German automotive specialists often opt for joint ventures (JVs) as a way of splitting the bill for the heavy investments required to transform their businesses.

“Automotive players are facing huge challenges such as volatile demand and uncertainties associated with the technological transformation of the industry, so joint ventures and other partnerships can be a good way to share the financial risks associated with this,” Felix Mogge, Partner and automotive expert at Roland Berger, said.

An example of a deal came in July. Volkswagen Group [XETRA:VOW] announced a 50-50 JV for electric vehicle (EV) architecture and software technology with Rivian Automotive [NASDAQ:RIVN] of California. The potential deal size is up to USD 5bn.

“Joint ventures and cooperation between two large industrial players have become a common way to drive transformation in the automotive industry,” Kai Wallisch, partner at CMS, said. The required investments are so large that it is hard for players to foot the bill without a partner, he added.

Deal counts in the DACH region, which encompasses Germany, Austria and Switzerland (DACH), are booming according to Mergermarket data.

There have already been 86 deals in the year to date (YTD), which already beats every full year result for the last decade except for 2017, when 99 transactions crossed the line. The score is ahead of every YTD score for the last ten years, including YTD17.

One significant deal involves China-based Luxshare Precision Industry [SHE:002475], which signed an agreement to acquire a 50.1% stake in Leoni for EUR 205m, becoming a strategic partner to the automotive wiring systems. It also bought 100% of Leoni Kabel for EUR 320m as part of the same deal, which was announced in September.

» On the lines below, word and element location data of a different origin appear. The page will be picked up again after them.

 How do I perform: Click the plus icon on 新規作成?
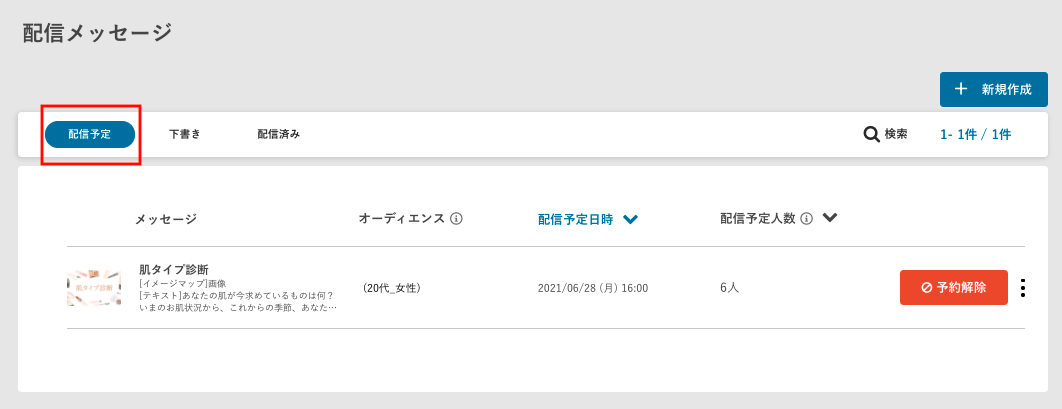coord(961,89)
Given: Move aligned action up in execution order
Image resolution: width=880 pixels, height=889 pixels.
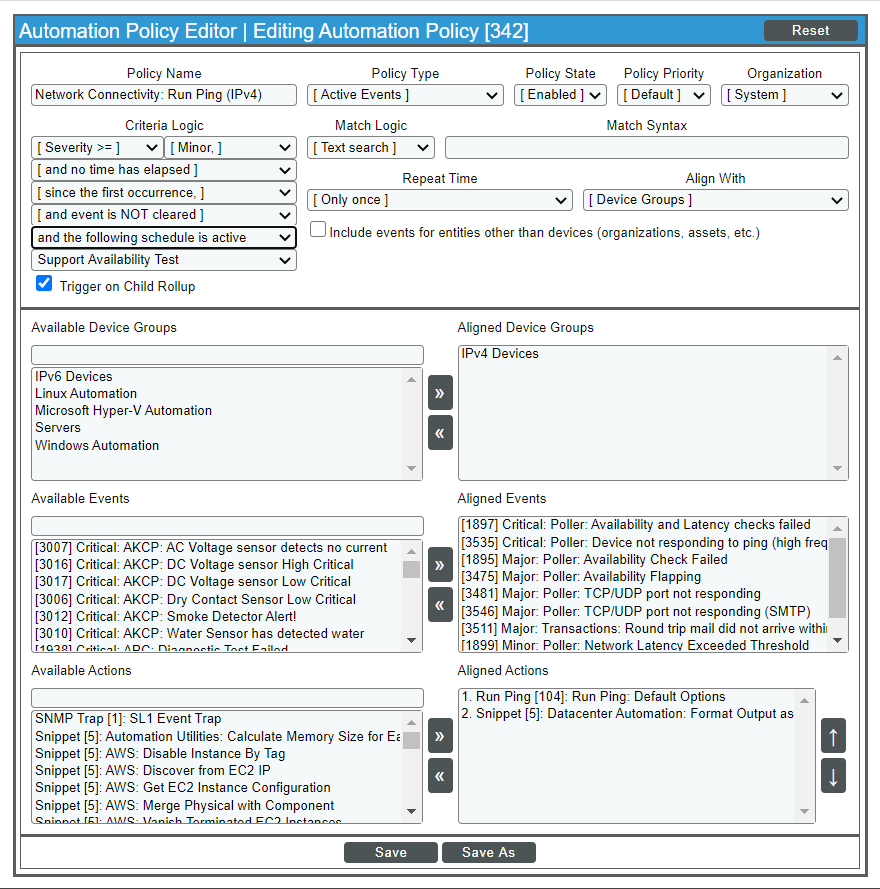Looking at the screenshot, I should [x=833, y=735].
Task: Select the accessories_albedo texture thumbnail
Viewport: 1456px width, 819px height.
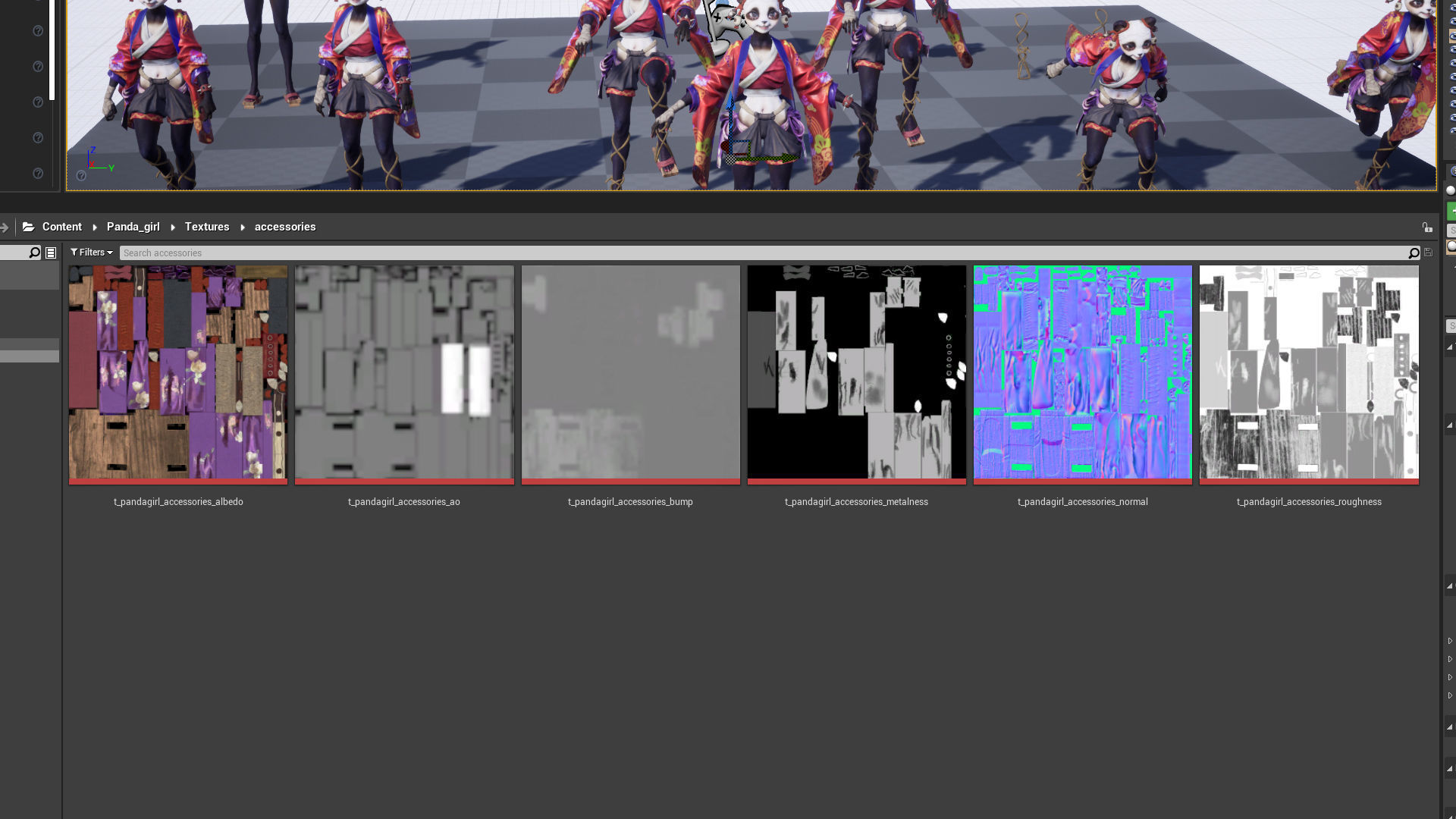Action: 178,372
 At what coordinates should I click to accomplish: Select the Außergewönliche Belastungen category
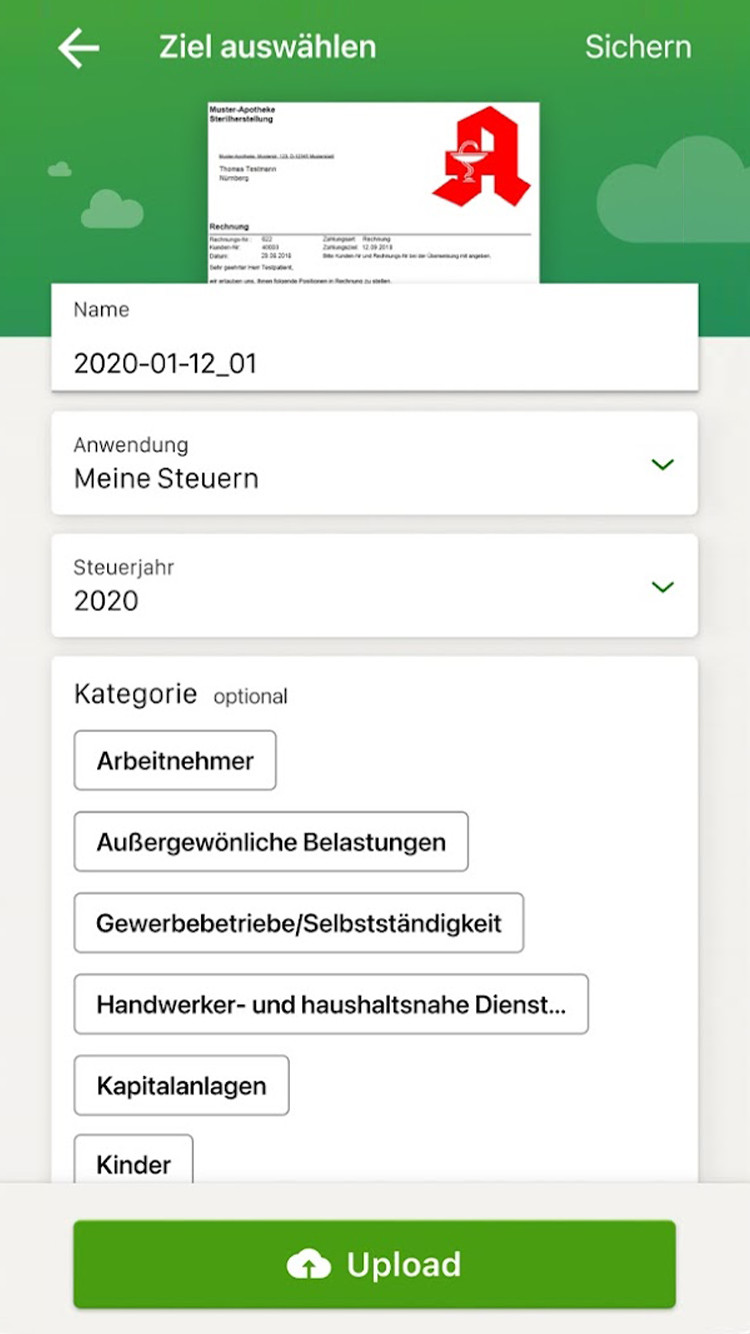click(x=271, y=842)
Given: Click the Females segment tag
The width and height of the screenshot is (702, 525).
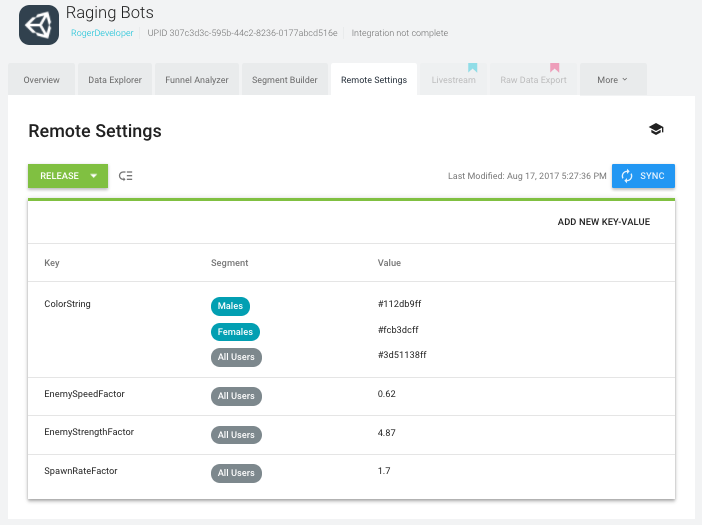Looking at the screenshot, I should (235, 332).
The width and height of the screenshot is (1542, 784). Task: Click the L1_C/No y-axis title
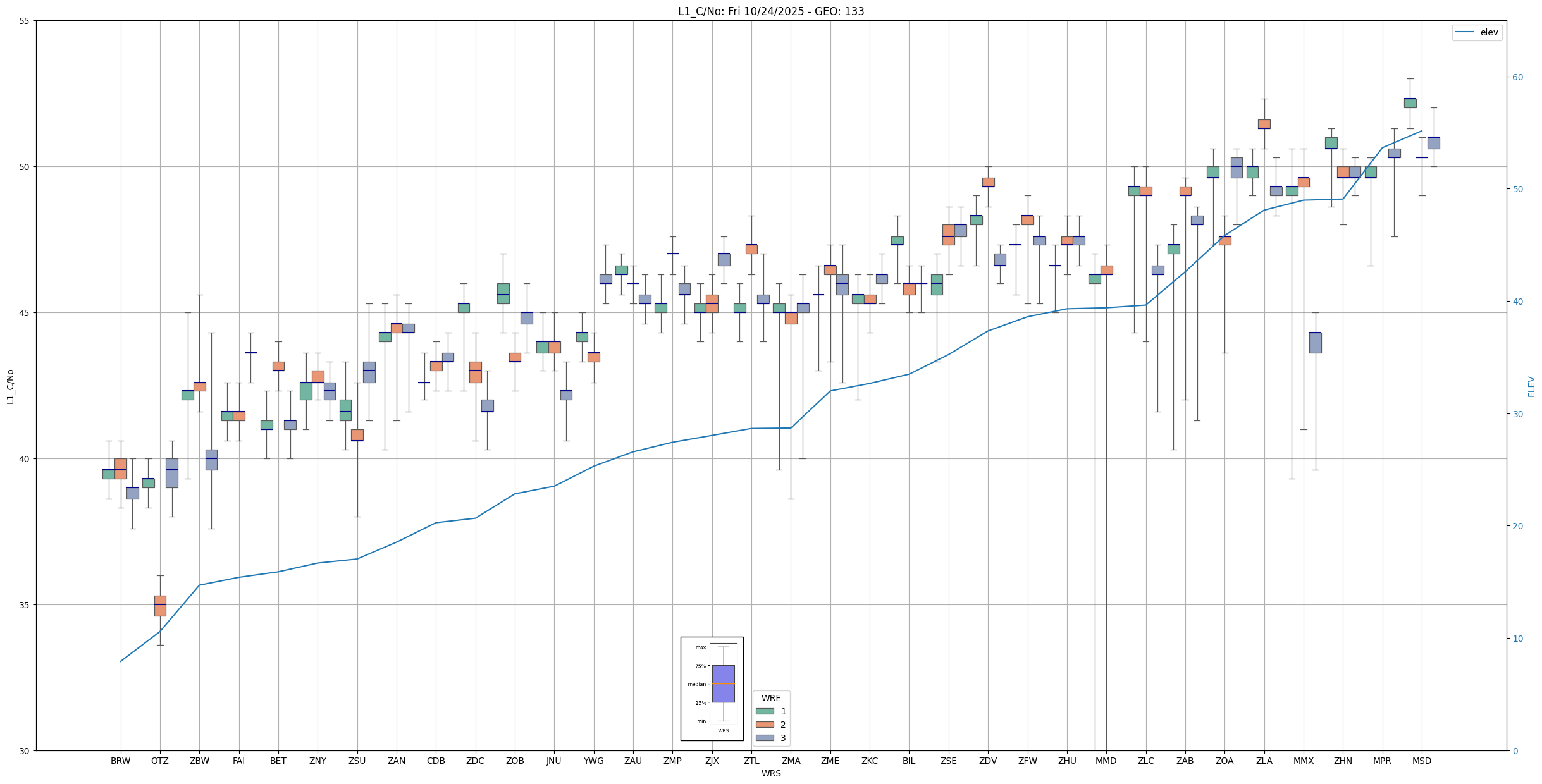click(10, 386)
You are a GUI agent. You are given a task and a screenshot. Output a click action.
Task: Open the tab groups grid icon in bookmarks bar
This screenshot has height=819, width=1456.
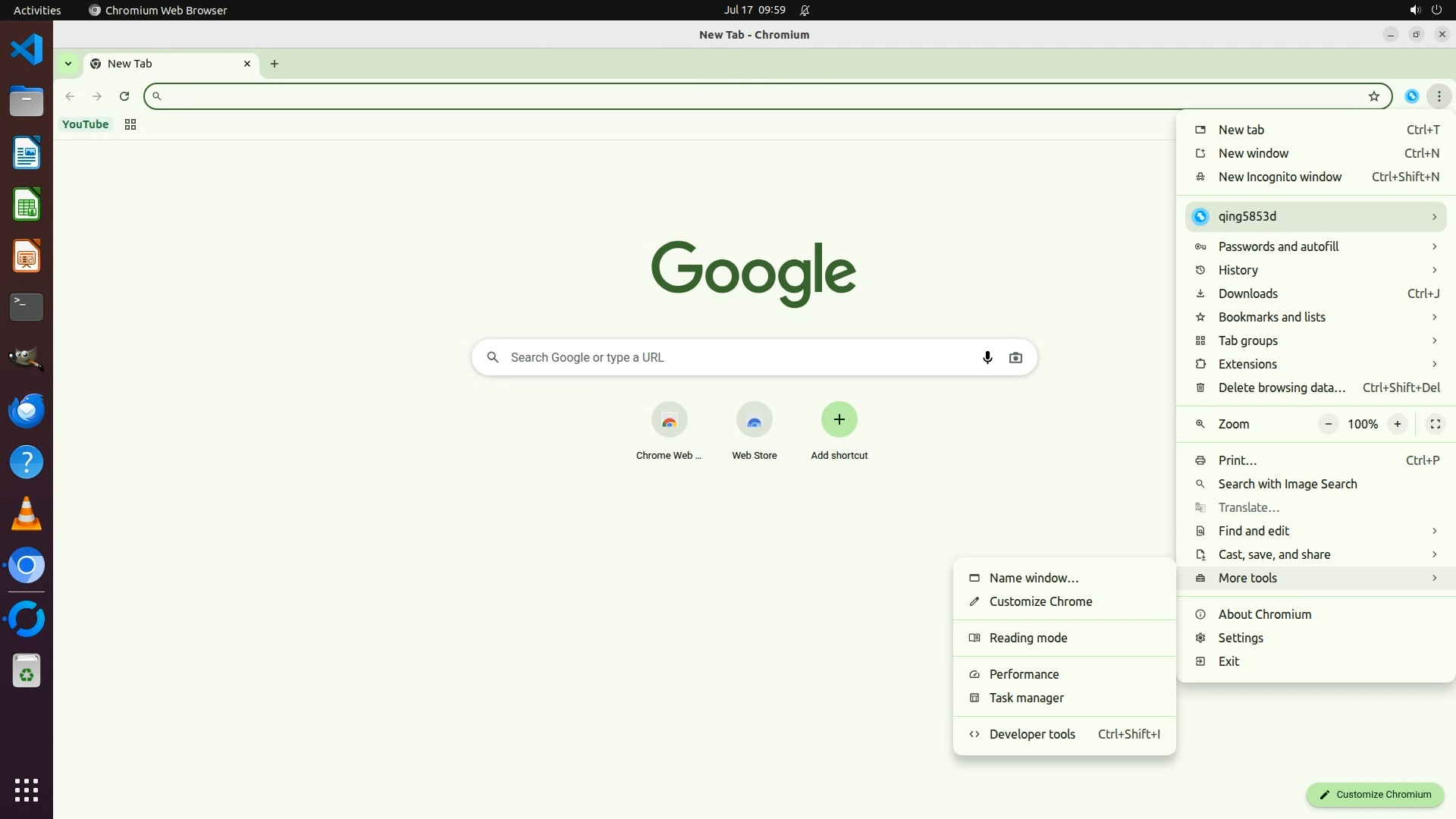tap(130, 124)
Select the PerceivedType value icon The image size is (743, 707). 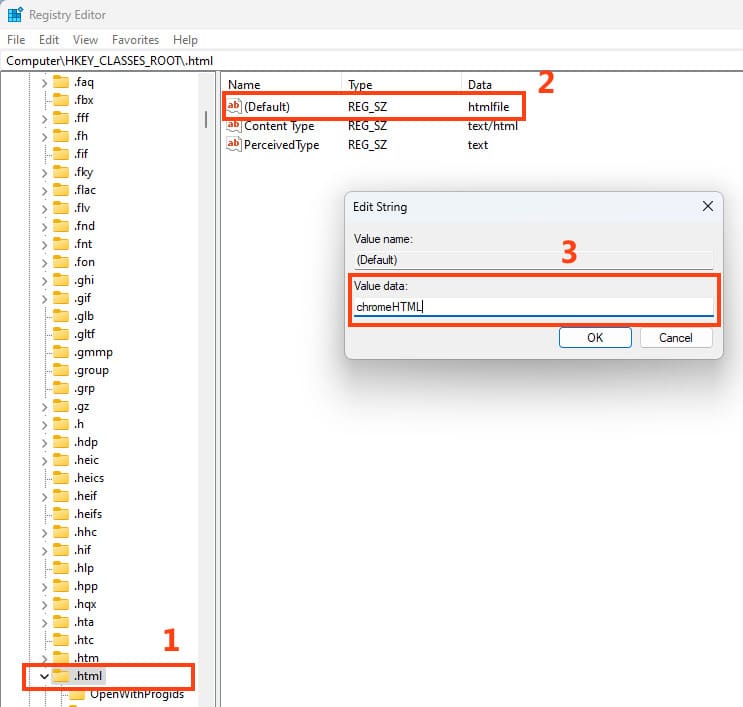point(234,145)
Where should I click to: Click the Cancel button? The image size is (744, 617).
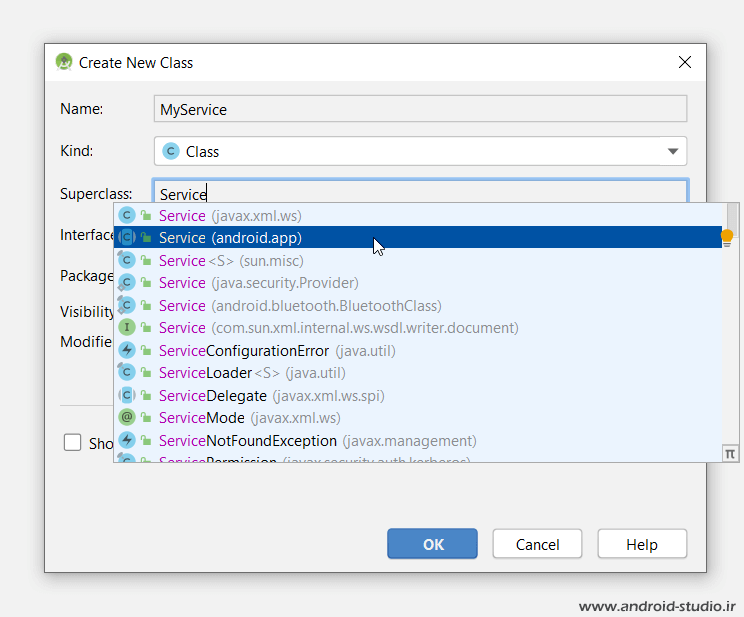tap(538, 544)
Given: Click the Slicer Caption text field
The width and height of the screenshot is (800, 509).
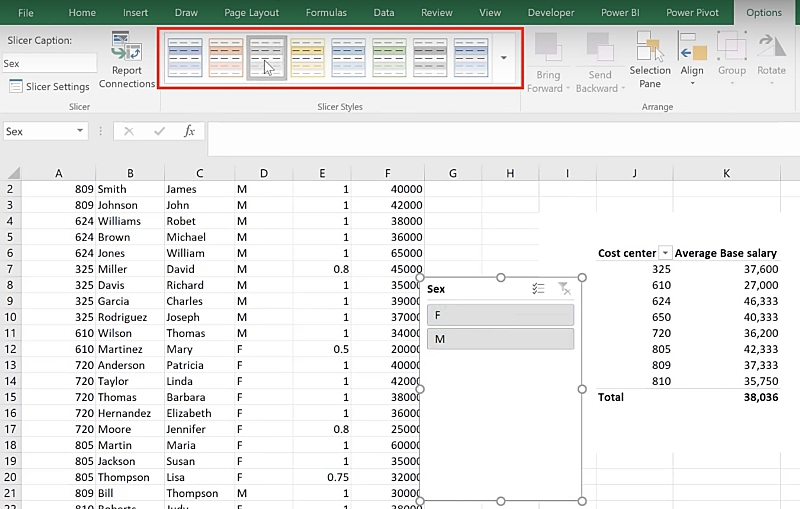Looking at the screenshot, I should coord(48,63).
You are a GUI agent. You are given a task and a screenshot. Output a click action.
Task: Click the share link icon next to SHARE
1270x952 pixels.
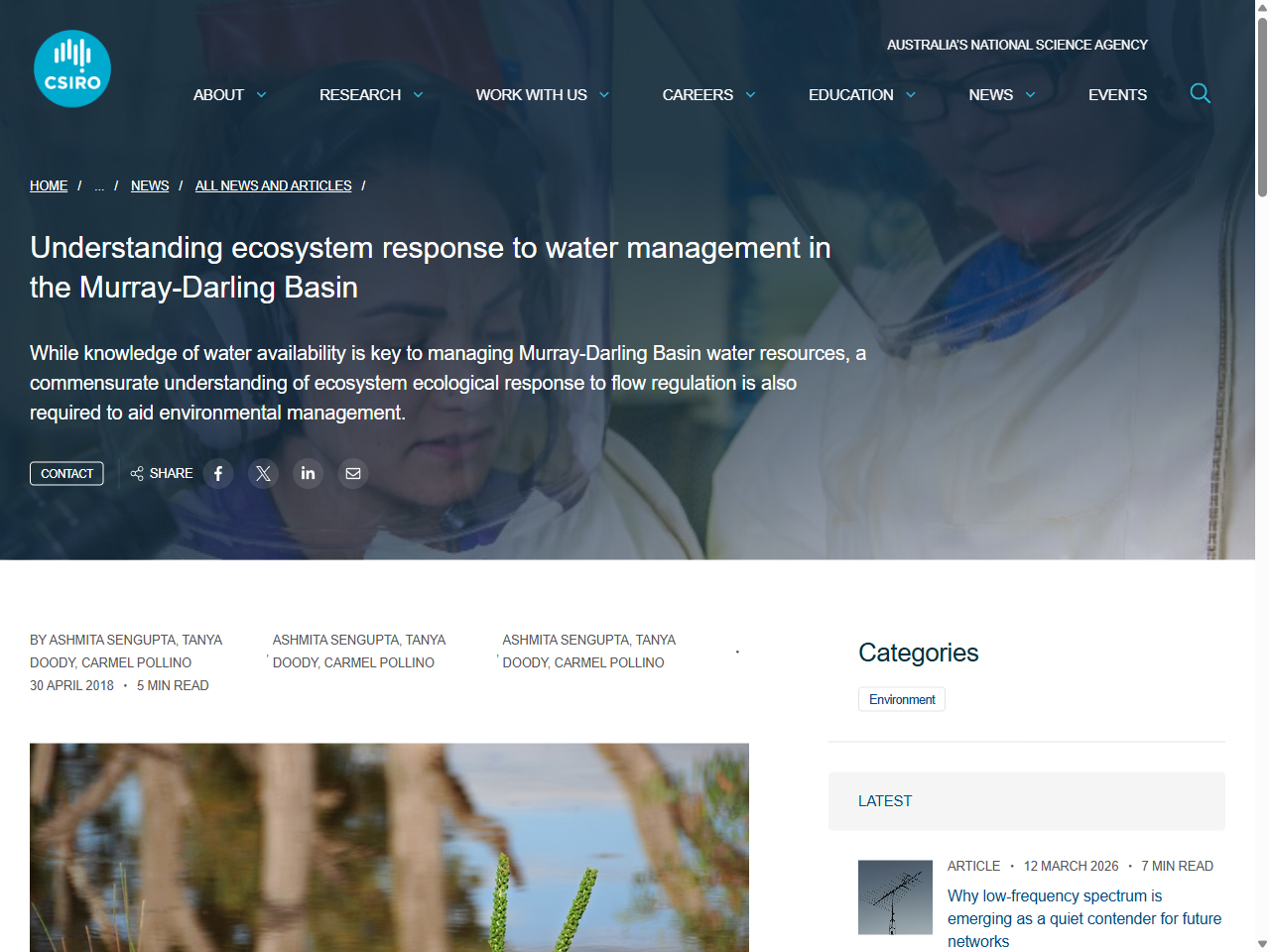coord(136,473)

Tough regulatory environment for M&A

Conventional M&A is still a big part of the picture, alongside JVs. For example, one large deal at the beginning of the year involved a merger of Schaeffler [ETR:SHA] and Vitesco [ETR:VTSC], which was announced in March.

Chinese bidders could look at deals as a way of sidestepping tariffs, as reported. However, regulatory hurdles, such as Foreign Subsidies Regulation (FSR) and German foreign direct investment (FDI) reviews, often present challenges, which make JVs an easier-to-execute alternative, dealmakers said.

Software drives trend

Software is an important element of EV production, but automotive players often lack the capabilities to develop it in-house. JVs can help preserve the innovative culture of software players, Hilke Herchen, partner at CMS, said, adding that automotive buyers of software companies will often need to grapple with cultural issues.

In April, BMW [ETR:BMW]  and Tata [NSE:TATATECH], announced a JV to establish an automotive software and information technology (IT) development hub in India. Meanwhile, Volvo Group and Daimler Truck signed a binding agreement to develop a software-defined vehicle JV in late October.

Other factors driving JVs include cooperating with US players to test autonomous driving in a less restrictive legal environment and developing hydrogen tech for trucks, dealmakers said.

One company to watch in the space is Brose, which could consider JVs as a way of helping the components group survive, as reported in October. It has turnover of almost EUR 8bn.

In a complex environment, expect to see many more JVs involving German automotive players as 2024 turns into 2025.